The trend of the GaN publication can be viewed with the overlay visualization map. In this map, the node color reflects the period the documents with the keyword was published. Darker colors imply that the key concepts (sub-domains) have been a long focus in the GaN research [103]. Figure 5 illustrates the overlay visualization map of GaN publications. The keywords in yellow are the recent focus of researchers. They include aluminium gallium nitride, HEMTs, wide band semiconductors, logic gates, power amplifier, power electronics, Schottky diodes, MOSFET, sensors, switches, converter, high efficiency, and MODFETs. This shows that researchers are paying a lot of attention in applying GaN in next generation devices. Due to its high efficiency, power density, carrier mobility in two-dimensional electron gas channels and critical electric fields, GaN is increasingly being studied for sensors, switches, and power electronics to handle high-voltage operations [104].

4.7. Citation Metrics

Citation metrics of the 15,634 documents on GaN publications from 1970 to 2023 as of 9 December 2022 have been extracted from Harzing’s Publish or Perish tool and tabulated in

Table 9. Citation metrics.

Items	Metrics
Extraction Date	9 December 2022
Number of Documents	15,634
Total Citations	373,603
Period of Analysis	52
Citations per Year	6806.04
Citations per Paper	23.90
Citations per Author	93,337.41
Papers per Author	4045.49
Authors per Paper	5.25
h-index	188
g-index	310

. Based on the 15,634 documents, 373,603 total citations have been received with the average of 23.90 citations per paper and an h-index of 188.

5. Conclusions

This paper presents a bibliometric analysis of the scientific literature of GaN listed in the internationally recognized Web of Science database from 1970 to 2023 as of 9 December 2022. The first three papers indexed in 1970 are titled “Optical studies of the photons and electrons in gallium nitride” by Manchon et al. [81], “Preparation of single phase gallium nitride from single crystal gallium arsenide” by Isherwood and Wickenden [82], and “Gallium nitride formed by vapour deposition and by conversion from gallium arsenide” by Faulkner et al. [83]. The largest production of GaN publications were found in 2020 with 1177 total documents. The highest cited document is “One-dimensional nanostructures: synthesis, characterization, and applications” by Xia et al. [88] which has received 8010 citations since its publication and indexing in 2003.

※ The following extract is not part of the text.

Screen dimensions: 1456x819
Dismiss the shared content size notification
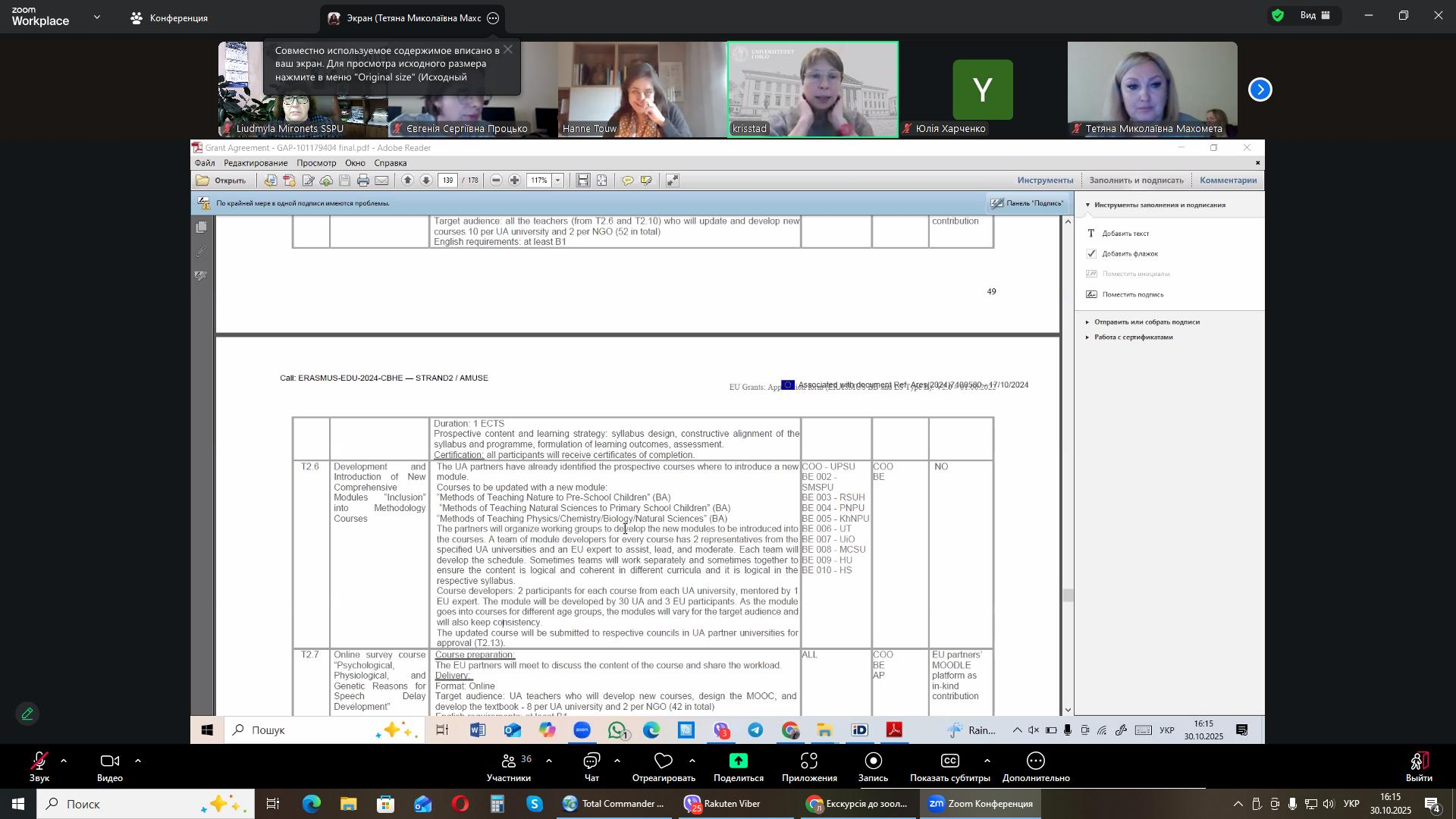tap(507, 50)
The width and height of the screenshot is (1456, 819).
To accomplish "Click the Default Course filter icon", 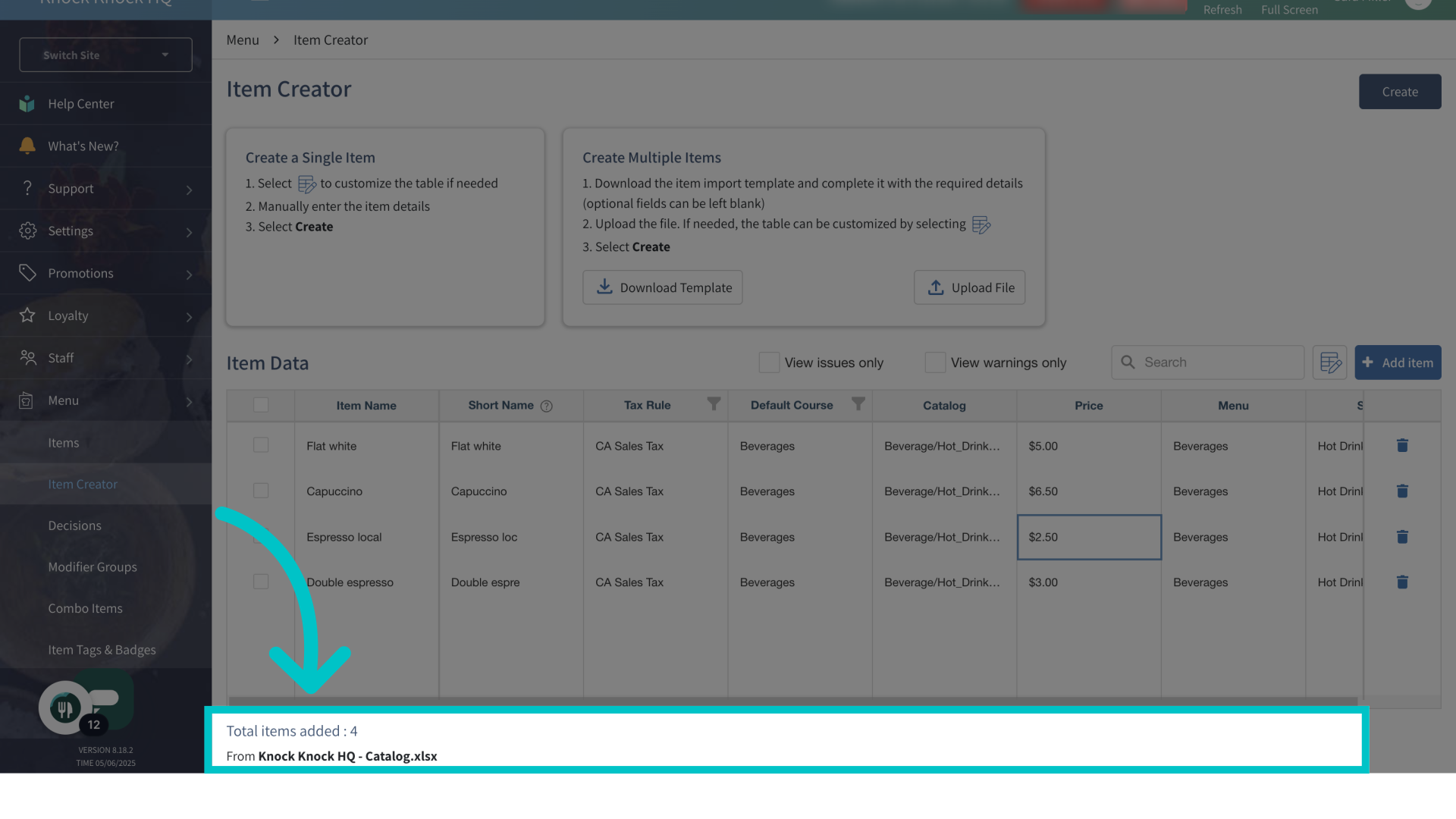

The scientific literature of GaN are mostly articles (67.16%) and proceeding papers (29.70%). Publication has been largely centered in the United States with 4685 total documents, 158,750 total citations, 33.88 citations per paper, and 38.93 citations per cited paper. The top source title that publishes GaN papers is the Journal of Crystal Growth published by Elsevier with TP of 626, impact factor of 1.830, citation indicator of 0.51, CiteScore of 3.5, and h-index of 155.

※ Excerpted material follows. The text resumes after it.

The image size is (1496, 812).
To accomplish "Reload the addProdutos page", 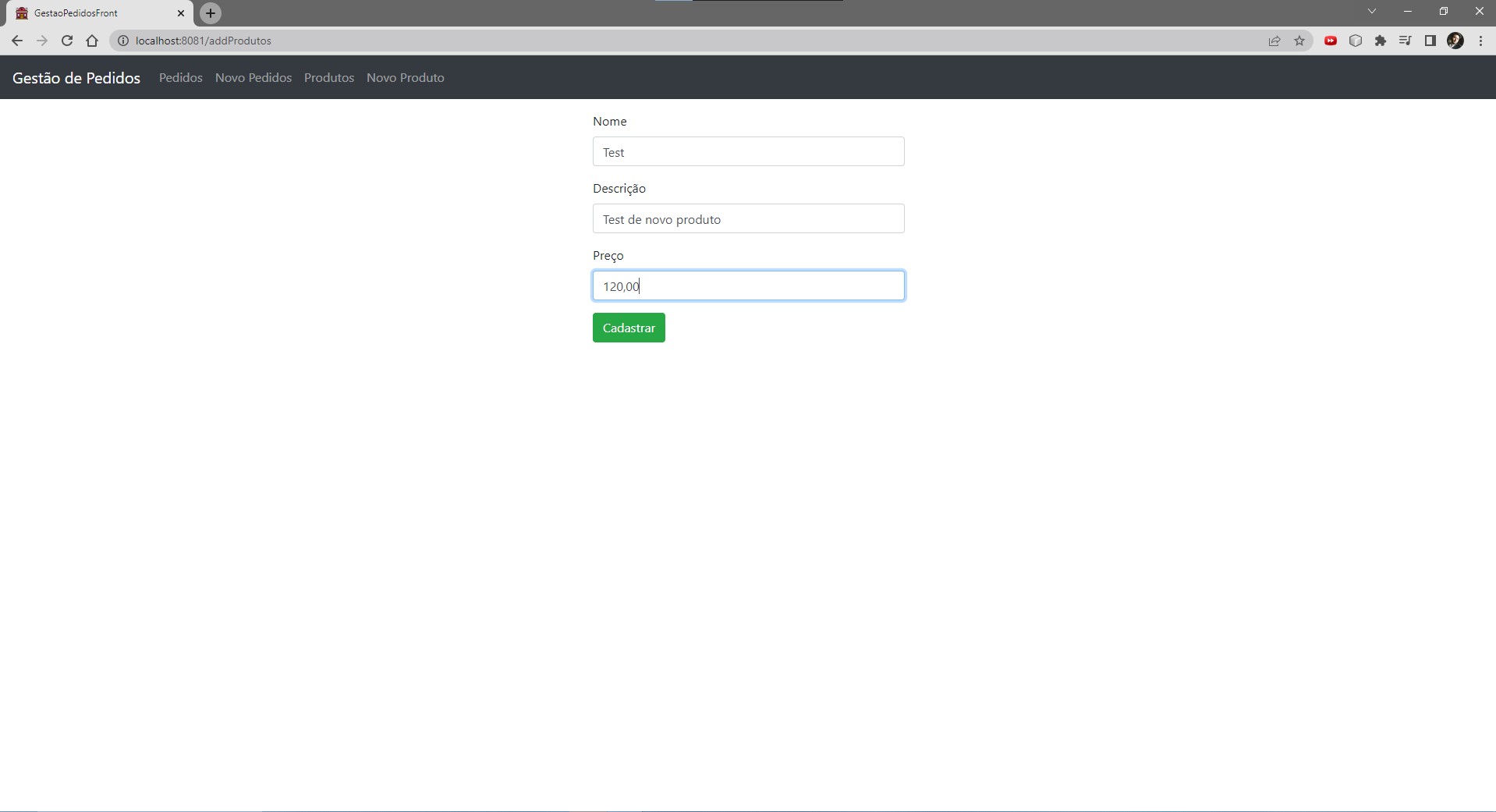I will coord(67,41).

The country co-authorship network found that the United States has the largest total link strength of 1343, which implies that the United States is actively collaborating with other countries on GaN research areas. The highest link strength (245) is found between China and the United States. The keyword co-occurrence map is represented by five clusters. The first cluster is of high importance as the first cluster is also having the darkest color in the overlay visualization map, which implies that the first cluster has long been a focus in GaN research.

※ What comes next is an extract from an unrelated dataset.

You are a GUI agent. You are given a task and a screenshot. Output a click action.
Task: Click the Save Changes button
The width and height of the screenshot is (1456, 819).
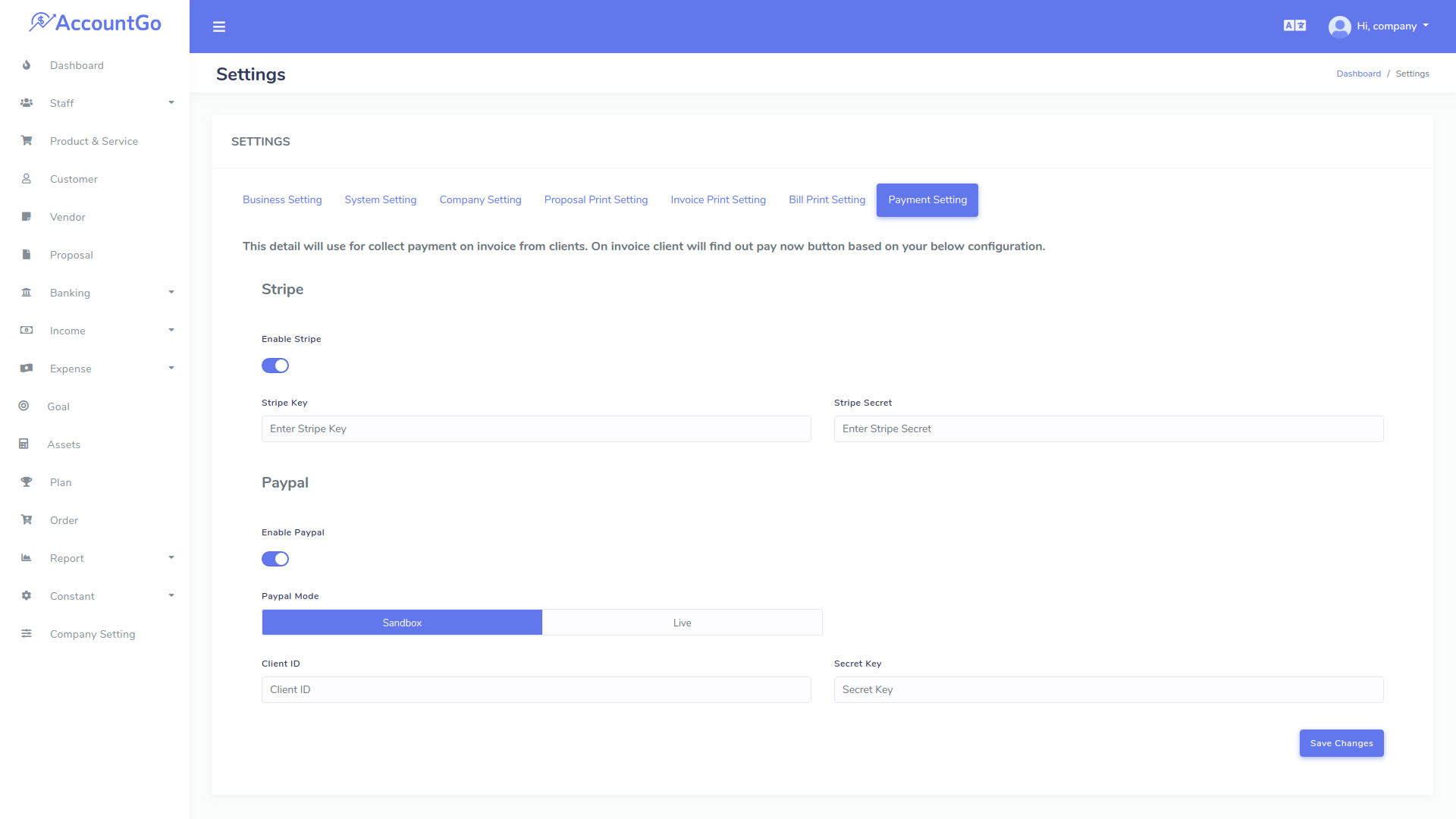click(x=1341, y=743)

It is important to note that even though ongoing research has been performed on the thermostability and electronic properties of GaN, there is an increasing concentration on the application of GaN in next generation devices, especially for satellites and 5G technologies and beyond. GaN is often studied for its applications in the areas of power electronics, power amplifier, wide band gap semiconductors, sensors, and switches that have high potential to drive digitization and further industrialization. The outstanding properties of GaN as a semiconductor make it attractive to be applied in these areas for future advancement.